Wednesday, April 11, 2012

Egg Decorating



The theme for this year’s egg decorating contest was Dr. Seuss. As usual, the entries were amazing. I had expected a dozen Lorax eggs since that movie just came out, but only one person made a Lorax. I suggested, and was very vocally voted down, that half the entries should be disqualified since they weren’t actually characters from Dr. Seuss books. But the majority said it was the spirit of the theme that was important, not the author. So P. D. Eastman, Maurice Sendak and forgive me but the guy who wrote Make Way For Ducklings were represented. There was a Star-Bellied Sneech, Yertle the Turtle, Horton and a clover flower with a fuzzy white spot on it for the Who that Horton heard. There were two Thing Ones but no Thing Twos. The winner was one of the non-Seuss characters, a dog in an egg car from Go, Dog, Go!

I suppose I should mention that all those crazy egg decorators are related to me. And this year, none is under the age of eleven. Even the eleven-year-old will turn twelve in a few weeks. Every holiday that a lot of the family gets together we have some sort of themed contest. One Christmas the theme was Gingerbread House. My daughter, who was working construction at the time, actually built a gingerbread house complete with plumbing and electrical fixtures. Another year the theme was snowmen. My brother cheated. He came down from the mountains with actual snowmen in an ice chest.

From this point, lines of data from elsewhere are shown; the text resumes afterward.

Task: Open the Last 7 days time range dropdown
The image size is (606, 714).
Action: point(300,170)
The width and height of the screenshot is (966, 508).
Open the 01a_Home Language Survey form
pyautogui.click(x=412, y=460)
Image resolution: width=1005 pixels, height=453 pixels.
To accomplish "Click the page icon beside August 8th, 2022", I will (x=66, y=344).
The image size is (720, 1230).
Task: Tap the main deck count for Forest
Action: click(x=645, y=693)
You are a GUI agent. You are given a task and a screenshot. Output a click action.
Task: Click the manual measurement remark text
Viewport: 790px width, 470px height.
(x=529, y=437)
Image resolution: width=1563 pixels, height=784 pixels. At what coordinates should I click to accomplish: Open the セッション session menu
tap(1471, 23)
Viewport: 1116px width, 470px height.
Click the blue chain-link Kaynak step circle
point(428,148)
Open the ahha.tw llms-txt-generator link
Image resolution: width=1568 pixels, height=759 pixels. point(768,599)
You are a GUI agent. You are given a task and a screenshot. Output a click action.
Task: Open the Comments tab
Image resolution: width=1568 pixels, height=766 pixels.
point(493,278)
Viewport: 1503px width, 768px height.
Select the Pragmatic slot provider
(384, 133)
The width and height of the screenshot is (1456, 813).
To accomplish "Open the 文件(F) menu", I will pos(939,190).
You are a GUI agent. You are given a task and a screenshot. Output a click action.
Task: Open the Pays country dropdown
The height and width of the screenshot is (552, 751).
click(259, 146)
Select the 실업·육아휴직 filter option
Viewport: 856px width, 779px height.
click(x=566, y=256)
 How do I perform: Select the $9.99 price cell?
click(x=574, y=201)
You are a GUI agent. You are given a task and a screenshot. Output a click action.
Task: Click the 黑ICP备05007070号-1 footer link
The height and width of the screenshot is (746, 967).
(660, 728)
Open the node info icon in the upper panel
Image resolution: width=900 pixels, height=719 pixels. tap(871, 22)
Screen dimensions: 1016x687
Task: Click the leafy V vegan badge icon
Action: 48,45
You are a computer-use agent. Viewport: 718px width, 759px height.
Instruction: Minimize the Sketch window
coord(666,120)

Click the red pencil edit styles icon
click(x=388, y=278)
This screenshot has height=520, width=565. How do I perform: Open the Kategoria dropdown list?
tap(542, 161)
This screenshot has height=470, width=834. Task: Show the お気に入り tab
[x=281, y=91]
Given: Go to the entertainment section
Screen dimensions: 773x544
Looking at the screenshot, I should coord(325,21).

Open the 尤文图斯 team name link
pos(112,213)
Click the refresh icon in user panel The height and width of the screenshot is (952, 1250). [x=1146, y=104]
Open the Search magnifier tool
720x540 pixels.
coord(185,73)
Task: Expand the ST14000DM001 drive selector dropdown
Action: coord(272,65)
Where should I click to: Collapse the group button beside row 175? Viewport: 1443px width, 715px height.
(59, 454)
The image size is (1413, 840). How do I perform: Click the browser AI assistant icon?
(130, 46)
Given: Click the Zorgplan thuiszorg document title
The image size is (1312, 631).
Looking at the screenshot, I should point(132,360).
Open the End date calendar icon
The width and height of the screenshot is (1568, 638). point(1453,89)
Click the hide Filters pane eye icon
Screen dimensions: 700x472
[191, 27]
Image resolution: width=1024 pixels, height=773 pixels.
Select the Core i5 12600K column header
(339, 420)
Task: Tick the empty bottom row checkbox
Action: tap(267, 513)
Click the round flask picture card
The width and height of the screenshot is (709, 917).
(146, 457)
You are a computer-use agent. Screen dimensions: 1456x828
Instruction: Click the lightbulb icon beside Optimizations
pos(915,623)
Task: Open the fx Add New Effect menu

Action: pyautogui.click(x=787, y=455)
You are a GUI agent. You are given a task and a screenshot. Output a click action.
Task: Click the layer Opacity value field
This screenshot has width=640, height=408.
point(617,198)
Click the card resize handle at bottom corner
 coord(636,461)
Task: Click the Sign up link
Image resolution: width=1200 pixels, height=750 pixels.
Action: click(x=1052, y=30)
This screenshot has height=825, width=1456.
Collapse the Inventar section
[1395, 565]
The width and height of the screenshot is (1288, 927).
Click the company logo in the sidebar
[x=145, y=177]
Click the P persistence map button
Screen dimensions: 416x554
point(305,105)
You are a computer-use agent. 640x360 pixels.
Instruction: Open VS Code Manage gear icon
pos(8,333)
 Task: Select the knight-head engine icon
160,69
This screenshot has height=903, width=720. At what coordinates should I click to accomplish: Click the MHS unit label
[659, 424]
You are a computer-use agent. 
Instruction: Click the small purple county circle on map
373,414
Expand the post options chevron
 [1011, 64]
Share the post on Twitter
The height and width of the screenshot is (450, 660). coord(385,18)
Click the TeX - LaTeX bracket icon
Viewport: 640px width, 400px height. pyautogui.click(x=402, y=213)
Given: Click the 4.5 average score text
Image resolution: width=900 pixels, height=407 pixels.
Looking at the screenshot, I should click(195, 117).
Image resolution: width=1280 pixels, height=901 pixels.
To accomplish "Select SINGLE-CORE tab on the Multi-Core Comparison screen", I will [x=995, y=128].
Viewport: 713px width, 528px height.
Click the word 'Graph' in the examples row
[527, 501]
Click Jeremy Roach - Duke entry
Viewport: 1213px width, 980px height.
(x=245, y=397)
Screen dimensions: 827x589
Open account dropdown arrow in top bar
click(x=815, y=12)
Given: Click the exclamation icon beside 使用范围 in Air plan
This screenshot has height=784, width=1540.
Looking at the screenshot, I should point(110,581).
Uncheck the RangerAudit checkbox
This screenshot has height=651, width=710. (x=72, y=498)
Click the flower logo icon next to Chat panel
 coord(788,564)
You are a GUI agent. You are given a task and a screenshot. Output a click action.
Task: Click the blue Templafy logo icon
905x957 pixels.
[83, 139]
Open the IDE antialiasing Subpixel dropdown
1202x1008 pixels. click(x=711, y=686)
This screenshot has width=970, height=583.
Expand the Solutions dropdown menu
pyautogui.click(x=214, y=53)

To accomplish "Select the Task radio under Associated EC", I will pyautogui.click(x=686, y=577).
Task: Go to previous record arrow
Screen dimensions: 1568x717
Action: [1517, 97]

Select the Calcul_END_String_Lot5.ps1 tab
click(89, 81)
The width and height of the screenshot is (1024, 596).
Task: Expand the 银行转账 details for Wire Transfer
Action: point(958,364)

Halloween pumpkin contests are usually fun as the contest is different. Where all other contests have a theme and you can use any material, for Halloween, there is no theme, but you have to use an actual pumpkin. Mom won one year by making a pumpkin pie but we stopped that by having a pumpkin chunkin’ contest the day after. We climb on the roof and see who can chuck their creation the farthest. Gotta love the sound when they hit the driveway.

You might think that our family is very competitive, but in fact, these contests are really the only time we compete. It is simply our break from the very cooperative way we live the rest of the time. We are so close that our kids don’t refer to themselves as this family or that family, but simply as “the cousins”. As in “Me and some of the cousins are going skateboarding.” As much as we cringe at how they mangle the language, we have to smile at how close they all are.